Raef Zreik writes:
During its peace negotiations with Egypt and Jordan, Israel did not ask for recognition for itself as a Jewish state, and such recognition does not appear in the peace treaties with either state. With regard to negotiations with the PLO for the final status of the Palestinian territories, the demand for recognition of Israel as a Jewish state or as a state of the Jewish people (which are different concepts) was not on the table at the 1991 Madrid conference, during the Oslo talks of 1992–93, or even at the failed Camp David summit of July 2000, or the subsequent negotiations at Taba in early 2001. This demand was put forward for the first time in a negotiation context at the 2007 Annapolis conference by the Olmert government in its last days in office. The current Israeli government, by contrast, has made recognition of the Jewishness of the state one of its principal negotiating demands, on occasion even presenting it as a precondition for the negotiations themselves.
Nor has the growing emphasis on the demand been restricted to the negotiating sphere. Projects aimed at affirming the Jewishness of the state through legislation have increased in recent years: amendments to the citizenship law require persons seeking Israeli citizenship to swear allegiance to a Jewish and democratic Israel and limit family unification between Israeli Palestinians and their spouses from the West Bank and Gaza Strip. Proposals for a population swap in the context of a final settlement are becoming increasingly legitimate in the public discourse, while amendments to other legislation include restricting Palestinian citizens’ commemoration of the Nakba and de facto restrictions on the right of Palestinian citizens to purchase homes in (Jewish) communal settlements.

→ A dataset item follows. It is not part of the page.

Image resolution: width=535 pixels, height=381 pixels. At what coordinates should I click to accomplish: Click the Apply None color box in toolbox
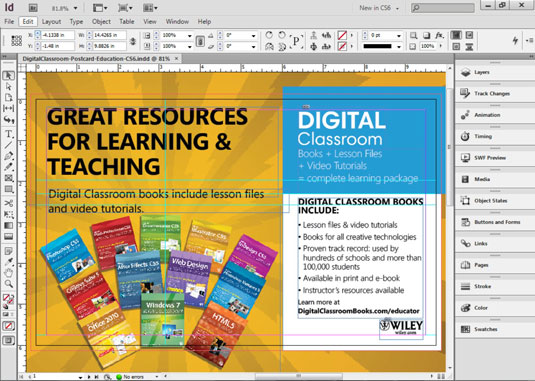coord(9,326)
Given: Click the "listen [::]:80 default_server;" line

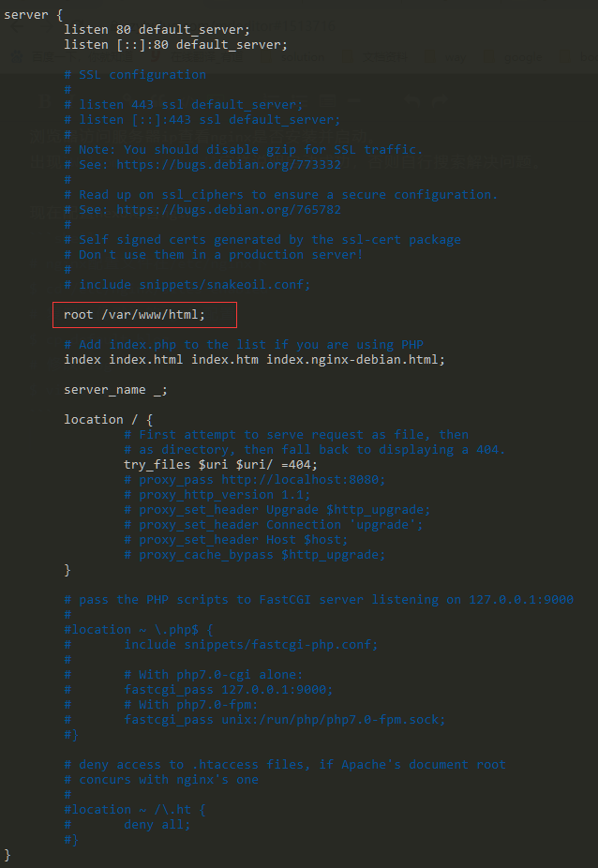Looking at the screenshot, I should (175, 44).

So what is happening here? At the level of Israeli domestic politics, and with regard to the now-stalled negotiations with Palestinians, one could say that Prime Minister Benjamin Netanyahu has been keen to divert attention from divisive issues in Israeli society, such as settlements and Jerusalem, to nondivisive issues such as the Jewish state. Netanyahu knows well that negotiations may fail, but he would prefer that they fail by being dashed against the rock of the Jewish state, which enjoys absolute majority Jewish support, than because of the absence of a settlement freeze, which would have led to claims that had there been one, there might have been progress in the negotiations and possibly even a peace agreement. According to this line of reasoning, Netanyahu’s demands for the recognition of the Jewishness of the state is a tactical, even a partisan maneuver—his way of torpedoing the negotiations over an issue that is not controversial in Israeli society so as to consolidate his position not only as the leader of the Israeli Right but also as the leader of Israeli society as a whole.
In my opinion, however, the above analysis does not fully explain the stridency of the Israeli discourse on the subject of the Jewish state. This essay is an attempt to offer a more penetrating analysis, one that examines the discourse on the Jewish state to reveal the internal dynamics and horizons of its evolution.